Firmly established as Latin America’s premier film market, Ventana Sur is seeing international buyer attendance for its fourth edition tracking 40% up on 2011, Argentina’s Incaa Film Institute announced Saturday in Venice.
Not counting Ventana Sur guests, more than 100 sales agents and international buyers have registered for the four-day Latin American film mart. Accreditation ends in late October. Ventana Sur will run Nov. 30-Dec. 3.
Almost 180 films, up from 30 at the same time last year, have been registered for the mart’s digital video library.
Launched in 2009 by Incaa and the Cannes Market, Ventana Sur has proved a milestone in efforts to goose export business on films from not only Argentina but also all of Latin America.

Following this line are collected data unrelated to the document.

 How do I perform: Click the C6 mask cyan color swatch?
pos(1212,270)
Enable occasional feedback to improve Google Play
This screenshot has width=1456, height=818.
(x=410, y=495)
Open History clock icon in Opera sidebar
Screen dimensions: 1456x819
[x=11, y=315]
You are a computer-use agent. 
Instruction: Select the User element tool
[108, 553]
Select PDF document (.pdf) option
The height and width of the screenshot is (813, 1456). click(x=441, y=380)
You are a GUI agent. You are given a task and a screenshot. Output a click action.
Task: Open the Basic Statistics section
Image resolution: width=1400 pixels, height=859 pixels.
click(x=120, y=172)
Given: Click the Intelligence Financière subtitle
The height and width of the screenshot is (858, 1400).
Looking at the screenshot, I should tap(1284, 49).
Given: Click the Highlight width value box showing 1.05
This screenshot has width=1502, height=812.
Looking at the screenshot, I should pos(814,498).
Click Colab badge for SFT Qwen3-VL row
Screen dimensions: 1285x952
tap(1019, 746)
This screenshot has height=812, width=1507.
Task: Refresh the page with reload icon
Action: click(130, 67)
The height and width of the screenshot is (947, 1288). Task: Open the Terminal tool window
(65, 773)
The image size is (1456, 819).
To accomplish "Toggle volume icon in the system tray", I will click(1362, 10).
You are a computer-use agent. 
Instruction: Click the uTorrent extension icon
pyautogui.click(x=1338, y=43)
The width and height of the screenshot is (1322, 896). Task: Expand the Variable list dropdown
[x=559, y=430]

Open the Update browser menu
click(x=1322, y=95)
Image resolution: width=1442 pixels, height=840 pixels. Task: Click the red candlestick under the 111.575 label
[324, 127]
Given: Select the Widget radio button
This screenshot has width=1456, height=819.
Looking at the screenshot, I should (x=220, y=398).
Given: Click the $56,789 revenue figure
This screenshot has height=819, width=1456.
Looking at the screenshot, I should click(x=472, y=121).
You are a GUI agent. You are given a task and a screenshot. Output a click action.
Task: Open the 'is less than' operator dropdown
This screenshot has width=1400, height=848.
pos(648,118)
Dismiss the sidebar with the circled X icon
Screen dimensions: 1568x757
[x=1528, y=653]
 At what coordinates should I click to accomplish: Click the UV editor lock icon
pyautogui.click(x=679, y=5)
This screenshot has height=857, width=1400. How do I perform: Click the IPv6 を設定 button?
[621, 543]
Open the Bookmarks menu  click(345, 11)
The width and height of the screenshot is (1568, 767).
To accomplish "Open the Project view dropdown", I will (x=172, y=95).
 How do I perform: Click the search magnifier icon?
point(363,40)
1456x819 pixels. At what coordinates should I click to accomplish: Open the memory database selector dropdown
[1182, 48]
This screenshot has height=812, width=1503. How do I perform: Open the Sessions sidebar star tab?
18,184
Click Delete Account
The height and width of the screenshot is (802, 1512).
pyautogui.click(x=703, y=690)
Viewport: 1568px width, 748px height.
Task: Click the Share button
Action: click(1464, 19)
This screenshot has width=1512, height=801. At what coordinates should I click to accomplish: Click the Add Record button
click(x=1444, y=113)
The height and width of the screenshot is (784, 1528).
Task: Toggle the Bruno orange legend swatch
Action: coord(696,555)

The market will be housed once more at the Universidad Catolica Argentina in Buenos Aires’ chic downtown Puerto Madero district. Screenings take place a short walk away at the waterfront-side Cinemark Puerto Madero eight-plex.
Programmed and hosted by Cannes topper Thierry Fremaux, the popular European Film Week will take place Nov. 28-Dec. 5, showcasing five movies from Cannes’ official selection in the run-up to their commercial release in Argentina.
DocBuenosAires, an international docu co-production platform, will unspool Dec. 1-3 at the UCA.
The Cannes Festival’s Cinefondation director Georges Goldenstern will select productions for Ventana Sur’s centerpiece pics-in-post strand, Primer Corte. Goldenstern is popular with a new generation of Latin American directors and producers, many of whom have attended Cinefondation’s Residence and Atelier workshops.
Spain’s Fundacion Autor and Instituto Bunuel are organizing a three-day seminar on film exports, Cruzando Fronteras, running Nov. 28-30, just before the market.
In a new partnership among Ventana Sur, Cannes’ Producers Network and the San Sebastian Festival, producers of the most popular projects at San Sebastian’s first Europe-Latin America Co-Production Forum, held Sept. 27-28, will be invited to Ventana Sur.
“Ventana Sur has positioned itself very well as an international event,” said Incaa president Liliana Mazure. “The next step is to find commercial formats to position the Latin American cinema as a strong, consolidated film industry that recoups its costs from markets.”